Stored items

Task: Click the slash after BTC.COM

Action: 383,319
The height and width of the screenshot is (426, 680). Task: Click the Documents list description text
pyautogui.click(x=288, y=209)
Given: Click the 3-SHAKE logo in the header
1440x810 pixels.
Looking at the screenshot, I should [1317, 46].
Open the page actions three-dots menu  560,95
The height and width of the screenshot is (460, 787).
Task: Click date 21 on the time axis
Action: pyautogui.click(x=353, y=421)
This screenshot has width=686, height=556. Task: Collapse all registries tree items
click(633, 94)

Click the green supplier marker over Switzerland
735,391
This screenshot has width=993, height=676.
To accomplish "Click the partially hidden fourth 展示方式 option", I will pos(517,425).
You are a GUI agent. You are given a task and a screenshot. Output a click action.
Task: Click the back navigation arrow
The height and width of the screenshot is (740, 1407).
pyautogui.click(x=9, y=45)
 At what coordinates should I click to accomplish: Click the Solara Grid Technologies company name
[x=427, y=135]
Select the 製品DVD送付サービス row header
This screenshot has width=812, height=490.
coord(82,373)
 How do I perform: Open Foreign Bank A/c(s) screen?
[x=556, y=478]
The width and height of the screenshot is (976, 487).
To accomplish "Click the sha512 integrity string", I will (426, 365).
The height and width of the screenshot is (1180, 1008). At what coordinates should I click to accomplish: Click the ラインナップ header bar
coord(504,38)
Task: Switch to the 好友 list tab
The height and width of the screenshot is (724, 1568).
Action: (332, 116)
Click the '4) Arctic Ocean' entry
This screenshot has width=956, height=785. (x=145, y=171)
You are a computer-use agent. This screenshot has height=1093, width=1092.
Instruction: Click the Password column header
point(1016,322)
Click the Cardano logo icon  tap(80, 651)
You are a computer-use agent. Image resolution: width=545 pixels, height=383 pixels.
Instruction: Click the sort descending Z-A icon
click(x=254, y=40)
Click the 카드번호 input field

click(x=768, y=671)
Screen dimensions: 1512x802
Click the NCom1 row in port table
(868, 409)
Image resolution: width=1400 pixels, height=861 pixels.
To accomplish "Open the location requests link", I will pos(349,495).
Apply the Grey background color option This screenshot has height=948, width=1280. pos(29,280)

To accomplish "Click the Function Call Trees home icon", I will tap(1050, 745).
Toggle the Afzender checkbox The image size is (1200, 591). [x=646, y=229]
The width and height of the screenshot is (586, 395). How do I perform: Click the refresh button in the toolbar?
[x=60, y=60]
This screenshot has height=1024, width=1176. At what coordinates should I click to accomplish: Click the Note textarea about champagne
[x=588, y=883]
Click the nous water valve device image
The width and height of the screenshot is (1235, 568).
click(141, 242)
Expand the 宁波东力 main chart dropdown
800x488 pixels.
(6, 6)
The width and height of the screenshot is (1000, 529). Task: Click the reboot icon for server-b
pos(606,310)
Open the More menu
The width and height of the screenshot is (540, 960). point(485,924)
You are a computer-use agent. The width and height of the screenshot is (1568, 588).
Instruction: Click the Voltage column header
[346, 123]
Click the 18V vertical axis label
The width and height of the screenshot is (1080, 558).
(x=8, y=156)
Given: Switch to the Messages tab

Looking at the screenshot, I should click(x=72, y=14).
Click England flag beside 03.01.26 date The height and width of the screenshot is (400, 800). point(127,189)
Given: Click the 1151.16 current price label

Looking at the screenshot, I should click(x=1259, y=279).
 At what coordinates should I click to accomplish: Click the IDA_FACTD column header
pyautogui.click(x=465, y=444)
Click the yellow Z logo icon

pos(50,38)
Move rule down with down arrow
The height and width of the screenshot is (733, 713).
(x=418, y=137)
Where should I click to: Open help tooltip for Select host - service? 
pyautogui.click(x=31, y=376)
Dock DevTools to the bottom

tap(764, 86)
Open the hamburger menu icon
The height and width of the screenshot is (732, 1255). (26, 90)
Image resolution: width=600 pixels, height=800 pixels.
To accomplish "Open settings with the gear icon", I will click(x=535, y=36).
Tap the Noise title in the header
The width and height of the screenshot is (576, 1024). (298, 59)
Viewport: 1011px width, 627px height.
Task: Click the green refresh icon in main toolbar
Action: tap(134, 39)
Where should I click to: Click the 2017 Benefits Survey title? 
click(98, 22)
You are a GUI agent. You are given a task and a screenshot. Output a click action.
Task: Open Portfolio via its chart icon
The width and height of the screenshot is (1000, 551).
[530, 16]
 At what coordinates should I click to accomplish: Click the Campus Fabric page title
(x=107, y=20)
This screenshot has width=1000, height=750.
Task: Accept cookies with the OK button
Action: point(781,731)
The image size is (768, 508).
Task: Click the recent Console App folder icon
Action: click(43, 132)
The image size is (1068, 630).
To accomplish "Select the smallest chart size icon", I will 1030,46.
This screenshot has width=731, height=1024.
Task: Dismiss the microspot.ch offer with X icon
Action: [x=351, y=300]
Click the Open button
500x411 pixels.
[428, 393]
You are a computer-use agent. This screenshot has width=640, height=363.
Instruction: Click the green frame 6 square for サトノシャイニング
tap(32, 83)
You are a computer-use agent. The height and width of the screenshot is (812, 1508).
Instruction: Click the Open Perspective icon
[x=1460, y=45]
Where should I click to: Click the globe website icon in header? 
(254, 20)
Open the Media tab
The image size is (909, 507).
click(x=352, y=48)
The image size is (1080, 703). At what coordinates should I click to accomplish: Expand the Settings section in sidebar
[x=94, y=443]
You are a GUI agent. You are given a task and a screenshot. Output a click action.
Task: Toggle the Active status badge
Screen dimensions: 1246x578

About this task
Find the string "arrow" in the entries above. Copy each line where it occurs.

Exercise result
Task: Click the back navigation arrow
Move rule down with down arrow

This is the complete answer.